-- BEGIN Page excerpt --

Let’s look at the table below for the distribution of incremental performance over the rental, both for owning+pay cash (top portion) and owning with a 30-year mortgage (bottom portion). The median incremental return is roughly the same as under the fixed 7% return assumption above. Paying cash already becomes attractive at a 9.5% rental yield. But at $2,000 (8% rental yield) you still have a 38.6% chance of coming out ahead of the rental and even at $1,750 rent you beat the rental with a probability of almost 30%. With a mortgage, you beat the rental of $1,750 with a probability of over 36%.

Monte Carlo Simulation Results (1,000 draws). Final Incremental Value over renting ($1,750 initial rent) after 10 years.


Let’s look in more detail at the $1,750 rent assumption and see what’s the origin of the large range of possible incremental returns. Several $100k in both cases!

In the scatterplot below, I plot the incremental return of owning+pay cash as a function of the average equity return over the 10 years. Large shortfalls occur when the equity market is doing really well. That makes perfect sense: The renter can invest a cool $303,000 more into the stock market upfront. The homeowner without a mortgage has slightly lower cash flow needs than the renter throughout the 10 years but has no chance of ever catching up with the renter if the equity market is on a roll and returns 10%+. Likewise, it doesn’t take much of an equity return disappointment to beat the renter. Average returns of about 4 maybe 4.5% and lower and we’ll likely beat the rental. One could interpret the home purchase as an insurance against a bear market. It will cost us around $118,000 over ten years but pays off handsomely if the equity market return assumptions don’t cooperate.

Scatterplot: Average equity return over the 10 years (x-axis) vs. Own/Pay Cash over Rental advantage. Renta Yield: 7% p.a. ($1,750/month). 1,000 Monte Carlo simulations. The 3 red lines correspond to the 5th percentile, median and 95th percentile of average equity returns.

-- END Page excerpt --
-- BEGIN Listed records --

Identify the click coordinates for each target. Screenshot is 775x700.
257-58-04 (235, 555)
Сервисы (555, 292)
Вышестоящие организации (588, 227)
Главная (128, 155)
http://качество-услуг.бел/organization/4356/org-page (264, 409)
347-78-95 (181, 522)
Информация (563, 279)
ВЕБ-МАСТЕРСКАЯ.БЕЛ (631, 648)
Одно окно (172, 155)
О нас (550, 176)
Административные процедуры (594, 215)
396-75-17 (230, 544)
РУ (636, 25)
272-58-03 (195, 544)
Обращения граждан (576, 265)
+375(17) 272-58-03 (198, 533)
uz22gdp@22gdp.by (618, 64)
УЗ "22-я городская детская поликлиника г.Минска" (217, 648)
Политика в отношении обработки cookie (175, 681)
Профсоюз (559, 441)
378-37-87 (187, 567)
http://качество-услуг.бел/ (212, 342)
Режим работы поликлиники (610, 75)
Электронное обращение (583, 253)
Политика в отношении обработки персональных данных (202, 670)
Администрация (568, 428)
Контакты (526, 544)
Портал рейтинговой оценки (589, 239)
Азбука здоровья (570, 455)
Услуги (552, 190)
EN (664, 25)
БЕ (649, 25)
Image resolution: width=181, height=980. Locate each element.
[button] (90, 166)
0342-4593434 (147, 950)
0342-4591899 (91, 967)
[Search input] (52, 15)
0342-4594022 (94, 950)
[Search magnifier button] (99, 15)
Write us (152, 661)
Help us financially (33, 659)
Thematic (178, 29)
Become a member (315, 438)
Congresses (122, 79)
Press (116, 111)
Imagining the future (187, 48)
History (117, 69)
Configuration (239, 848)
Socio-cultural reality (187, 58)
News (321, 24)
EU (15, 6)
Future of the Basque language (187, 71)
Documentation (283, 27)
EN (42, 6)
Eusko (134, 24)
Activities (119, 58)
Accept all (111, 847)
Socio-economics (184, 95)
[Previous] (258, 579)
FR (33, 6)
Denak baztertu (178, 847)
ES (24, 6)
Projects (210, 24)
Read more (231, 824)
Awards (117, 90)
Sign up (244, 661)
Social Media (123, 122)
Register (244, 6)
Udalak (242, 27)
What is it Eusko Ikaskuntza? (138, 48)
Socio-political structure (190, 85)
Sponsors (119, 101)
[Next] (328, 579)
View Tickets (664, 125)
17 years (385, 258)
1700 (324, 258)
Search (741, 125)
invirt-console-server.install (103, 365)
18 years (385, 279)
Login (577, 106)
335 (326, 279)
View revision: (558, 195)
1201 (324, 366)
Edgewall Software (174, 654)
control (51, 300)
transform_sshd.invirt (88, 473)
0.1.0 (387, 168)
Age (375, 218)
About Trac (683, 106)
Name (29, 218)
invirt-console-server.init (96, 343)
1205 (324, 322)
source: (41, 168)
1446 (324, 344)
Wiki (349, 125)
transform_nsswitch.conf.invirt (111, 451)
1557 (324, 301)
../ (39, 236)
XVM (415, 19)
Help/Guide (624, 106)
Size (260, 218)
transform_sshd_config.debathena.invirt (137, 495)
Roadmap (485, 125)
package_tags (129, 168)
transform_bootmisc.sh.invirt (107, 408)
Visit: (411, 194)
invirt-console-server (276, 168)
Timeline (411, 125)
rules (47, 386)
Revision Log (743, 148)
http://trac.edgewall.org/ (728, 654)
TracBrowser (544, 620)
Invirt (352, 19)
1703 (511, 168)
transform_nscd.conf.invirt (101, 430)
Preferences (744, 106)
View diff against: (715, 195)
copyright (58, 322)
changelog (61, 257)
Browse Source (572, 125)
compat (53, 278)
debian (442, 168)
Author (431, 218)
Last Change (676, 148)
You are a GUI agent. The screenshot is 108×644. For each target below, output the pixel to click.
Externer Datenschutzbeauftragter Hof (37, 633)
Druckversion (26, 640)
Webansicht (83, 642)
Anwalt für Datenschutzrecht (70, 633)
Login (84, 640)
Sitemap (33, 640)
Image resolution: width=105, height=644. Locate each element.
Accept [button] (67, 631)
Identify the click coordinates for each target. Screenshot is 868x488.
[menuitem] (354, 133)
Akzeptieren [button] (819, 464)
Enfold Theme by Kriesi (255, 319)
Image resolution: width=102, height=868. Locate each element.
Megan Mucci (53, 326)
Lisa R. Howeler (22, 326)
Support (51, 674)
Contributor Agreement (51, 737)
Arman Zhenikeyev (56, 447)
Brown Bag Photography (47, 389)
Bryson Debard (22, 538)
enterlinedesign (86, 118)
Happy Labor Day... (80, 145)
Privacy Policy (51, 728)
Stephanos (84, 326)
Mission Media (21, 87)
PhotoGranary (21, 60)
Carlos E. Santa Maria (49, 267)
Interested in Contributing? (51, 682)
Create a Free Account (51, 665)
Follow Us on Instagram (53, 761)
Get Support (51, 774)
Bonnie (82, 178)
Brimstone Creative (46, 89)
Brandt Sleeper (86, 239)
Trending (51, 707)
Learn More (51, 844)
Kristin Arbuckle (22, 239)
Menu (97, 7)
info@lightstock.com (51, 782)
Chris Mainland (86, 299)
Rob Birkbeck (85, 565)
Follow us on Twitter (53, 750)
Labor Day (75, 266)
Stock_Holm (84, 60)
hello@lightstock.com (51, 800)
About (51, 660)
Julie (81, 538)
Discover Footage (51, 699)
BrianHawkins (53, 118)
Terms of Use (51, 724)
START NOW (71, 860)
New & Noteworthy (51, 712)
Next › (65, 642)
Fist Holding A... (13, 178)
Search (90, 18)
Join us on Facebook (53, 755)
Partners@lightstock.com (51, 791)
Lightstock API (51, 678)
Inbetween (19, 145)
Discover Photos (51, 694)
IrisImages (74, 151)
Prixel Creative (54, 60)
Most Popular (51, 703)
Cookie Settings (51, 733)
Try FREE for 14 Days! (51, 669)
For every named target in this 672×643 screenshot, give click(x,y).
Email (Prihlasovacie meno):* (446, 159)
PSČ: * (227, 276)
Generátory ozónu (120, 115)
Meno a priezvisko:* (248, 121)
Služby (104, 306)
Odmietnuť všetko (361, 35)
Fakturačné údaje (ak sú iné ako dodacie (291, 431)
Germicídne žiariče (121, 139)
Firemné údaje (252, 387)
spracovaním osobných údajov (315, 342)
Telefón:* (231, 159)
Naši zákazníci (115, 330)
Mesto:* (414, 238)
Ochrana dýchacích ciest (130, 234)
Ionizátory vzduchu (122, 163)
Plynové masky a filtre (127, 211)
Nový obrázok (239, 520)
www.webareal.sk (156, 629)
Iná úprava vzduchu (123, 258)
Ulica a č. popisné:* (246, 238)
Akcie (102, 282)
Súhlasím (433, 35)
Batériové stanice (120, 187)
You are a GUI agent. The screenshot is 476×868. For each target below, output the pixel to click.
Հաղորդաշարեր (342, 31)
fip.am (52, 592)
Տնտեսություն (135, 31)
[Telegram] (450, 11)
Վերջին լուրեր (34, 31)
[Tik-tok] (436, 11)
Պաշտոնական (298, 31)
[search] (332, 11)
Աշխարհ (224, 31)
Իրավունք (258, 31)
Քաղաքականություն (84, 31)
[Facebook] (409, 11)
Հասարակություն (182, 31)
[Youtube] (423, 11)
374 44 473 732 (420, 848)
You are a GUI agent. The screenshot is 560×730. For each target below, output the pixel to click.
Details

-- END Listed records --

## Set tasks
a – In the excerpt on owning versus renting, how much more can the renter invest in the stock market upfront?
b – Rewrite the part of the excerpt on owning versus renting starting at "Let’s look in" and ending at "in both cases!", with "detail" changed to "depth".

## Answers by task
a – $303,000

b –
Let’s look in more depth at the $1,750 rent assumption and see what’s the origin of the large range of possible incremental returns. Several $100k in both cases!